[Collection entries]

===============

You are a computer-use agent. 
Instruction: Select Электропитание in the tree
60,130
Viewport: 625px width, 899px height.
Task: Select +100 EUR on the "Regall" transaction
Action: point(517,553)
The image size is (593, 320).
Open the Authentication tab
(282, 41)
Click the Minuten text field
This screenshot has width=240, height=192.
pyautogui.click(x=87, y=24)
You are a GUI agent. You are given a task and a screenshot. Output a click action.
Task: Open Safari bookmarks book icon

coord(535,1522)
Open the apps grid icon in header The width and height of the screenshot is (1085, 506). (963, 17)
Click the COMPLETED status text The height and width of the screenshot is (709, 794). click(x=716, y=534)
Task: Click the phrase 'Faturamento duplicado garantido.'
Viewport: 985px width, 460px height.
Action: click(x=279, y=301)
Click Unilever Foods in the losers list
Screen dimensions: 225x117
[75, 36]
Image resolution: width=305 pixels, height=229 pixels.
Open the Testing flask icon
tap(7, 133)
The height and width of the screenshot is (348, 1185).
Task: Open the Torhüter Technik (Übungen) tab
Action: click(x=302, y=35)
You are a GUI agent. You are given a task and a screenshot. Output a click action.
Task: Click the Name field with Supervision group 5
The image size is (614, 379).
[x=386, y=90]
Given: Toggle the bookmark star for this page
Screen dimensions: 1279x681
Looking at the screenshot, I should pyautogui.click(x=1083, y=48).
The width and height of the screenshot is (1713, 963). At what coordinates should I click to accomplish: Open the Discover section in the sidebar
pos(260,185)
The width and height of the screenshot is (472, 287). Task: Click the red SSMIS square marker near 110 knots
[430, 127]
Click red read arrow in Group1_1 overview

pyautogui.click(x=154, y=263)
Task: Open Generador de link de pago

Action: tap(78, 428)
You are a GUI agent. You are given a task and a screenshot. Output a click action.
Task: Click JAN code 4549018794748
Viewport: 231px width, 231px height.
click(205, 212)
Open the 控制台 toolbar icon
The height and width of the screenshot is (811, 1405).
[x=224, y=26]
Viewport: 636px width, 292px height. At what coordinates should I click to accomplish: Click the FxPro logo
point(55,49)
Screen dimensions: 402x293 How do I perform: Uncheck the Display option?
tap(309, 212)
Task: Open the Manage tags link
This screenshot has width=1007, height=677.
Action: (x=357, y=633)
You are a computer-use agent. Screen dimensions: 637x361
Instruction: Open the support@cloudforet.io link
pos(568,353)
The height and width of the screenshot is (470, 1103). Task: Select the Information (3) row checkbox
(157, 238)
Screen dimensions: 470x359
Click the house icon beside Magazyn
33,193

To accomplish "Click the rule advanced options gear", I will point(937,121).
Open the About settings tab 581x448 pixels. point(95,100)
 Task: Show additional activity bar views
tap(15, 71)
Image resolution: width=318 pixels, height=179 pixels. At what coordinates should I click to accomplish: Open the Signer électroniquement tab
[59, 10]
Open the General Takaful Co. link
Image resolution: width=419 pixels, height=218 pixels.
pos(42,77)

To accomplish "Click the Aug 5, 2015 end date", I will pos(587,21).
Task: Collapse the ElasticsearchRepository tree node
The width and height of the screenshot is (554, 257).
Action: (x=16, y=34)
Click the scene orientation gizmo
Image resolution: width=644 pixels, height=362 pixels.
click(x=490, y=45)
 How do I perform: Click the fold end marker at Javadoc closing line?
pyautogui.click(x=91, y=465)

===============

Problem to solve
Locate each line in the entries above that contains the string "will", and copy those lines. Case counts.

Full response
To accomplish "Click the rule advanced options gear", I will point(937,121).
To accomplish "Click the Aug 5, 2015 end date", I will pos(587,21).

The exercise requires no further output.